Choosing Med School Again
My journey to dreaming, quitting and choosing med-school again
After years of thinking that I was just being forced to take up medicine and that I was deprived of discovering my passions, I gave up my medical dream to find out if I’m better doing something else. On my most confused point, I wrote about — Is Being a Medical Doctor my Calling?
My internship in Saudi Arabia is one of the big things that happened to me last year. I was an internee as a dietitian in Saudi German Hospital. I enjoyed everything about my training although I had a slight problem with communicating with some of the patients who are native Arabs. Despite the language barrier, I did my best to do my job and I enjoyed it a lot. The training exposed me to the hospital set-up and to the healthcare team. It opened a lot of opportunities and realizations — that include the realization that I want to become a doctor. It was something that I did not want to entertain because I already gave up that medical dream to discover something else. But during those moments I stopped thinking about being a doctor and started planning out something else about my future, my medical dream has become closer to my heart again.
After my internships in a food service facility and in a hospital setting, I spent the remaining 250 hours at HOPE — for exceptional needs in Jeddah which is a school/center for special children. During my internship there, I learned a lot about different medical conditions of special children and I observed how hands on the staff are in helping the children with various therapies and learning activities. That ability to help others is self-fulfilling. I was also exposed to different medical professions — nurses, physiotherapists, nutritionists, etc. They all play significant roles to the patients’ life. But, I found myself wanting to help others as a medical doctor.
After more than a year of giving up my medical dream, I end up back here. I’m choosing (again) the path to becoming a medical doctor. This time, it’s my decision. Aside from wanting to make my parents happy by pursuing the career they visualize me to take, I have a lot more reasons that pushed me to pursue medicine. My faith in Allah made me realize that my calling is to be a doctor and that I’m best to grow as a person in this field.
I arrived here in Philippines 3 months ago. Within 3 months, I already took up the National Medical Admission Test (NMAT) and started the application process to medical schools here in Manila. There are more things that I need to do to officially enroll in a med school — graduating with BS Nutrition and Dietetics degree is first in the list. There is a long journey and a lot more challenges that I have to go through to get that MD degree.

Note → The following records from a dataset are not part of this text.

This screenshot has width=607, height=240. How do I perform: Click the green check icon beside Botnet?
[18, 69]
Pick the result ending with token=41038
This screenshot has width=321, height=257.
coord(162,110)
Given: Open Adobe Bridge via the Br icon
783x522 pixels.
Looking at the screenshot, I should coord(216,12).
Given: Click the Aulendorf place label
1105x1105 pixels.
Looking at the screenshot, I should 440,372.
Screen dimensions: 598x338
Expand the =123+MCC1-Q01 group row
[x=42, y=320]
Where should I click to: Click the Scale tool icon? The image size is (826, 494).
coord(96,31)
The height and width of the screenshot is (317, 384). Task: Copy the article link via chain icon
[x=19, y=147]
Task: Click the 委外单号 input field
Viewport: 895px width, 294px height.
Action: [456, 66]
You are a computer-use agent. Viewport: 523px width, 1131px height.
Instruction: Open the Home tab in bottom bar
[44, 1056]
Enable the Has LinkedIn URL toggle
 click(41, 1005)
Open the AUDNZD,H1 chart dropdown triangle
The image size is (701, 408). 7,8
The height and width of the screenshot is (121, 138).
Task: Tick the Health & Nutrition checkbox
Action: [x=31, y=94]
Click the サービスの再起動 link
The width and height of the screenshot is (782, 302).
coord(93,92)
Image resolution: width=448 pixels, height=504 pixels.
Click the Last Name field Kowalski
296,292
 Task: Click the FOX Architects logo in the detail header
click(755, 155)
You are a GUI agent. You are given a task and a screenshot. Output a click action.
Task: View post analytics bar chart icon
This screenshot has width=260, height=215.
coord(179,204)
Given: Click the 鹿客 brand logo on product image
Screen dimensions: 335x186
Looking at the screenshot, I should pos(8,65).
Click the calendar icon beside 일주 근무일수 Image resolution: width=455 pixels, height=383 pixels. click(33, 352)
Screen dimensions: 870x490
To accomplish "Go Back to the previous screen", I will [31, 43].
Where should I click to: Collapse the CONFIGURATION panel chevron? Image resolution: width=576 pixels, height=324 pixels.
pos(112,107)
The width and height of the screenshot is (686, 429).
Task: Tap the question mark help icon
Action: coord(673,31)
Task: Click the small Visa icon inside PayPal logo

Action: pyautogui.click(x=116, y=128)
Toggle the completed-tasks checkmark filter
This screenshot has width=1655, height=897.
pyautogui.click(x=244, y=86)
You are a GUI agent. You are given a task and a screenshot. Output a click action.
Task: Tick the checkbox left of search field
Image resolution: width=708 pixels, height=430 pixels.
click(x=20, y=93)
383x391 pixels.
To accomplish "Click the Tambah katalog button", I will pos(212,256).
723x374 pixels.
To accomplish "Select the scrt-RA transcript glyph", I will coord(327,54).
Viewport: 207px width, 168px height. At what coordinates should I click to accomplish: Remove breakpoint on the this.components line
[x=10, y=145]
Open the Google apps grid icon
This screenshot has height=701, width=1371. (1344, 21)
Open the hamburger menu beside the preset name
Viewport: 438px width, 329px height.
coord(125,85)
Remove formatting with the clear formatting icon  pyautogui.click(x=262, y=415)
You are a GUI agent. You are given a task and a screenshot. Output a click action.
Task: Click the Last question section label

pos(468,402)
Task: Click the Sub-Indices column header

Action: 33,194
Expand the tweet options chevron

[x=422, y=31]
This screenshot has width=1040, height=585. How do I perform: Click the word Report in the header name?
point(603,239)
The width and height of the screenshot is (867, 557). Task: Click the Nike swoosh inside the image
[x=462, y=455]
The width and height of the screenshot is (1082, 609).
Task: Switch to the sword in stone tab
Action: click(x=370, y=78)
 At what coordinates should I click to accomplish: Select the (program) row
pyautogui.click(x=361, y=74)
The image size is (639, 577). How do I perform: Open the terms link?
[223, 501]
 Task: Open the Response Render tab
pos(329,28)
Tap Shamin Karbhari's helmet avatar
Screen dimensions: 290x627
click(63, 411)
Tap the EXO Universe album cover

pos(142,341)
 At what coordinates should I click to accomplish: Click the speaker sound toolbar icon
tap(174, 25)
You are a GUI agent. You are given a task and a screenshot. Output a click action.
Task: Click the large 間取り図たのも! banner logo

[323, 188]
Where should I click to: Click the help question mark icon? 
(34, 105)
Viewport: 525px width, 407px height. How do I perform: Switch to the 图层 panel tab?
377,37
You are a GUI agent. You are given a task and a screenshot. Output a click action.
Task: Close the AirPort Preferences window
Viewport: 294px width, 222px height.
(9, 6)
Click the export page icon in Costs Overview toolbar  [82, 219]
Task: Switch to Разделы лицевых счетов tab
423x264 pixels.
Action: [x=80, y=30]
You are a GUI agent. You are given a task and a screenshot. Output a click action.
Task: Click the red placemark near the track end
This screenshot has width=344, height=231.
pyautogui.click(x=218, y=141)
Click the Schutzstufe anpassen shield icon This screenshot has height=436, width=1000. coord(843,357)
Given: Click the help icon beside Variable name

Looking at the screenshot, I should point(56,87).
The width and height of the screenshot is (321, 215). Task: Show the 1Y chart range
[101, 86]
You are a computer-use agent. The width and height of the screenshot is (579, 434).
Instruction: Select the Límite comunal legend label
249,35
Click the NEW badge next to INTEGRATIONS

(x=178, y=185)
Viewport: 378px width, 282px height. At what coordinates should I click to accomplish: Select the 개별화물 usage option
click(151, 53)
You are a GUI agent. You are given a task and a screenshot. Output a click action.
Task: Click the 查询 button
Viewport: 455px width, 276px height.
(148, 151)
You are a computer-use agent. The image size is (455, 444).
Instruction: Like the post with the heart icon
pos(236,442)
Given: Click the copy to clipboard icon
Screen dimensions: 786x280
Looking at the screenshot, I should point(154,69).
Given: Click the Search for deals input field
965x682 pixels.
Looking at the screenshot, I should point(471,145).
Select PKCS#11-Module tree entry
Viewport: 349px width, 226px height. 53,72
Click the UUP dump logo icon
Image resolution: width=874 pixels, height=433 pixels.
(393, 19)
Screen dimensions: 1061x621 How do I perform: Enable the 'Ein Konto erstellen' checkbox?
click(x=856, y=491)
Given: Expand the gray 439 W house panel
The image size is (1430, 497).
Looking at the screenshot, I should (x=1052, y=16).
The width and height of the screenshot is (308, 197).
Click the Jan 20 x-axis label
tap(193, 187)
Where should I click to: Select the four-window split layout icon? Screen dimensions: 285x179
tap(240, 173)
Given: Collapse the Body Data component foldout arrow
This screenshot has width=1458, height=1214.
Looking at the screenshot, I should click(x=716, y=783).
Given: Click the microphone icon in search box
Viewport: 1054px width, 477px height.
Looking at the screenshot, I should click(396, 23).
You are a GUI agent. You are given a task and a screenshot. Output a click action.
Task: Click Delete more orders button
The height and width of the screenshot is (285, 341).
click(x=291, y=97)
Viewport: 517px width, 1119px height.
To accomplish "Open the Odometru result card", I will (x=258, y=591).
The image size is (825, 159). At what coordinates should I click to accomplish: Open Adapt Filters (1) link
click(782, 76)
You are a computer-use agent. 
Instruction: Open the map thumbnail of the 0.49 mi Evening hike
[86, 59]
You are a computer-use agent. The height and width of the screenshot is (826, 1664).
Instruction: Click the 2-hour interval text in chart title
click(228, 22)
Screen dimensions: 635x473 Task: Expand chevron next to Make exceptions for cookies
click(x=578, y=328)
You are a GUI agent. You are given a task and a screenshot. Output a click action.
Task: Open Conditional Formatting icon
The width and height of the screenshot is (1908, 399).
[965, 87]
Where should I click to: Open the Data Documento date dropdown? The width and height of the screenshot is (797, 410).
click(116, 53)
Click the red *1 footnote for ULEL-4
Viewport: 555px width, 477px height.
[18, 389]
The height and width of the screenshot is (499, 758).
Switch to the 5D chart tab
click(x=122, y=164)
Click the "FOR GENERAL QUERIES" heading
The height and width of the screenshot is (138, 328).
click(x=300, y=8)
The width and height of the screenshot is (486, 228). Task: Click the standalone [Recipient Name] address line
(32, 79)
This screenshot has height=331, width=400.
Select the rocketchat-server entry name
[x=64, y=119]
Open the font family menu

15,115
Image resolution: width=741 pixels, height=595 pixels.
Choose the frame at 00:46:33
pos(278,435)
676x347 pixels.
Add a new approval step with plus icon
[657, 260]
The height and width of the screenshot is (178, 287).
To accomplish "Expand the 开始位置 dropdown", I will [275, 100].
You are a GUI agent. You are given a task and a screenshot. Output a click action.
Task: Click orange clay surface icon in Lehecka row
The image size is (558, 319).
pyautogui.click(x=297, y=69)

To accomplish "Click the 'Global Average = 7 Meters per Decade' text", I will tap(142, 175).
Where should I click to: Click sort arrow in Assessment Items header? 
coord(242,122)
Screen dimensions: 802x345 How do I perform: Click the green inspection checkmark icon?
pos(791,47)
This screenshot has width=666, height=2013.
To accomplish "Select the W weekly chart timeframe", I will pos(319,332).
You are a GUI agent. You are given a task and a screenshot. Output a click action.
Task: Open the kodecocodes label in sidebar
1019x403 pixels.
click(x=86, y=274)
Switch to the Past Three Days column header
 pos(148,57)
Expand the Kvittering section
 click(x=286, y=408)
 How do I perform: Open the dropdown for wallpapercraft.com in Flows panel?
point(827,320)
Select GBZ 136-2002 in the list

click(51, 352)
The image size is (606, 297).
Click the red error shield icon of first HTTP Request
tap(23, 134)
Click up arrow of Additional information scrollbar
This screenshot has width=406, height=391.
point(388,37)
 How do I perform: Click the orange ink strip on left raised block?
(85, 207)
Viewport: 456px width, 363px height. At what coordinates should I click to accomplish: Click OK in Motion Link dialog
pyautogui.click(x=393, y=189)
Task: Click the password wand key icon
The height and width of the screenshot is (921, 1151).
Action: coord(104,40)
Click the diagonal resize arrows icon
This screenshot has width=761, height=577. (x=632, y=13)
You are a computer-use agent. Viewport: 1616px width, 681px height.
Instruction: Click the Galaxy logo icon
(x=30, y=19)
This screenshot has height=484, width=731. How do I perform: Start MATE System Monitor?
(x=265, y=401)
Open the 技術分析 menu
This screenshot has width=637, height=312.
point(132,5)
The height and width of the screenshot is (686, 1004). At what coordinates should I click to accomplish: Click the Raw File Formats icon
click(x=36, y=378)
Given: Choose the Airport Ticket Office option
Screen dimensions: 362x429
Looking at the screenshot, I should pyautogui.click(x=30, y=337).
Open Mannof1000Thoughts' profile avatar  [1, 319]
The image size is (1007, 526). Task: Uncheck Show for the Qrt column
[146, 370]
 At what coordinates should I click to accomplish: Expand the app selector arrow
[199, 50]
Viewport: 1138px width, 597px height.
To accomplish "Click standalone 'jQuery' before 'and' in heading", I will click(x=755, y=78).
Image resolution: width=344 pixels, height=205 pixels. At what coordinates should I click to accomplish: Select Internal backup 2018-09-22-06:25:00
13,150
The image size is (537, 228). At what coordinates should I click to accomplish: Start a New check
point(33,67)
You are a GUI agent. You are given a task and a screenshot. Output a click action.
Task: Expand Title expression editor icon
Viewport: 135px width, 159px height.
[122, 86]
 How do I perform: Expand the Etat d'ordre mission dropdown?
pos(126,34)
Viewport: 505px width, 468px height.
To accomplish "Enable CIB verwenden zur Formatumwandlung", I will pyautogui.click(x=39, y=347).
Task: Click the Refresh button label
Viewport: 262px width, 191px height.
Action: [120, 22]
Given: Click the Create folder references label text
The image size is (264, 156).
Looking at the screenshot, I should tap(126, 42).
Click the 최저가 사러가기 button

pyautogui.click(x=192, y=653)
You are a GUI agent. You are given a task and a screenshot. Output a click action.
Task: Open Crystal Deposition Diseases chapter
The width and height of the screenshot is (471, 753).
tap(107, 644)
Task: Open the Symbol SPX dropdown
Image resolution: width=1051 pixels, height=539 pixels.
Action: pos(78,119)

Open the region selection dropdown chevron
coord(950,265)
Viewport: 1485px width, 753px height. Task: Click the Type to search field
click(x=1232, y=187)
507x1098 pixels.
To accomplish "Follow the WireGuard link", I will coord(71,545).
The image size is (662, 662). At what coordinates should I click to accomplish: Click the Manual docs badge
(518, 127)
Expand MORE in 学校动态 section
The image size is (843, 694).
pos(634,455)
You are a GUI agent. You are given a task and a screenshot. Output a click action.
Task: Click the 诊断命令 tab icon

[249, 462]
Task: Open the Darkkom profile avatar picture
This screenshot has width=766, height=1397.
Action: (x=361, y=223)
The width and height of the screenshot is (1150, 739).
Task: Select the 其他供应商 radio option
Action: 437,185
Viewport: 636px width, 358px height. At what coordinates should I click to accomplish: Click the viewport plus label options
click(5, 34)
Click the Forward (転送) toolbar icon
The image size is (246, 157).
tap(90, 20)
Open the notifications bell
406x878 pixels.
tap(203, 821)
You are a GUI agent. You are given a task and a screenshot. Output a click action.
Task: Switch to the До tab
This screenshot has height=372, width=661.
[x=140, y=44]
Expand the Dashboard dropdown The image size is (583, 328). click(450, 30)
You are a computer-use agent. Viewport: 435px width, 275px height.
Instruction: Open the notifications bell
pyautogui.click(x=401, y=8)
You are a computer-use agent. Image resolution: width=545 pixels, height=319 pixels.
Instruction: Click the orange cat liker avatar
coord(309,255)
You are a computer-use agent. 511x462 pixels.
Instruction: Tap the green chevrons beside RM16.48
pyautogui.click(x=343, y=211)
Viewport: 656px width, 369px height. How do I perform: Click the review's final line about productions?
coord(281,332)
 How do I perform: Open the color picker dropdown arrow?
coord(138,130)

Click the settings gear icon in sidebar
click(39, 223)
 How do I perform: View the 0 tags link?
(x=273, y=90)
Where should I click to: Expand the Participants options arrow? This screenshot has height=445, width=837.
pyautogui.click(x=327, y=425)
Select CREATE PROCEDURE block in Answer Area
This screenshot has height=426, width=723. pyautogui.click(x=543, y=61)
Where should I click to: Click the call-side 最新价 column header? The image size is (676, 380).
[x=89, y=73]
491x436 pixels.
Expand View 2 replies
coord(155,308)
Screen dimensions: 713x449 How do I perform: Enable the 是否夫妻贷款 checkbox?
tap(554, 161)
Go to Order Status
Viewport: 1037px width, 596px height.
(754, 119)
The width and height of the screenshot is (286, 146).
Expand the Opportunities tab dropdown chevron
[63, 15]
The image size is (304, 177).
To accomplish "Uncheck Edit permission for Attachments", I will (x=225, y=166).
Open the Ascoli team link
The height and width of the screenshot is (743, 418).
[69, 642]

My faith in Allah made me visualize clearly what career I’d be best at. Because of that, I’ll be work hard on becoming a doctor, even though it is only I am the one left believing in me and supporting me. As a young child, I dreamed of becoming a doctor for personal interest, the idea that doctors are respected, rich and inspirational impressed me. But now as a matured young lady, I still dream the same dream but now it is not mainly because of personal interests but to help other people especially the people in my province in Mindanao where there’s a scarcity of doctors, public and mental health advocates, and other medical services due to poverty. There’s really a lack of health education there. My grandfather made me realize the need of a medical doctor in my hometown and I hope to serve them in the future. I’ve not lived there yet and I’m planning to move there after med school and medical internship. May Allah make me an instrument to help people through medical and public health services/programs/education. I believe there’s so much to fix in my hometown and I hope I’d be able to contribute in my own way.
I entrust myself, and this journey of mine, in Allah. None of these plans is going to happen without His approval. I still am not sure with all the plans I wrote here because nothing is really certain for us to have but our present. But, the idea that I’m now close to my medical dream makes me emotional. Honestly, there were times when regret haunt me at night, what if I didn’t falter when I was a freshman college student and everything I visualized came true — graduating from college on time, joining med school right after, graduating from med school at the age of 23. But, things don’t go as planned and that’s alright. At the age of 23, I’m just about to start my med school journey. 4 years late than expected but the timing is just perfectly right.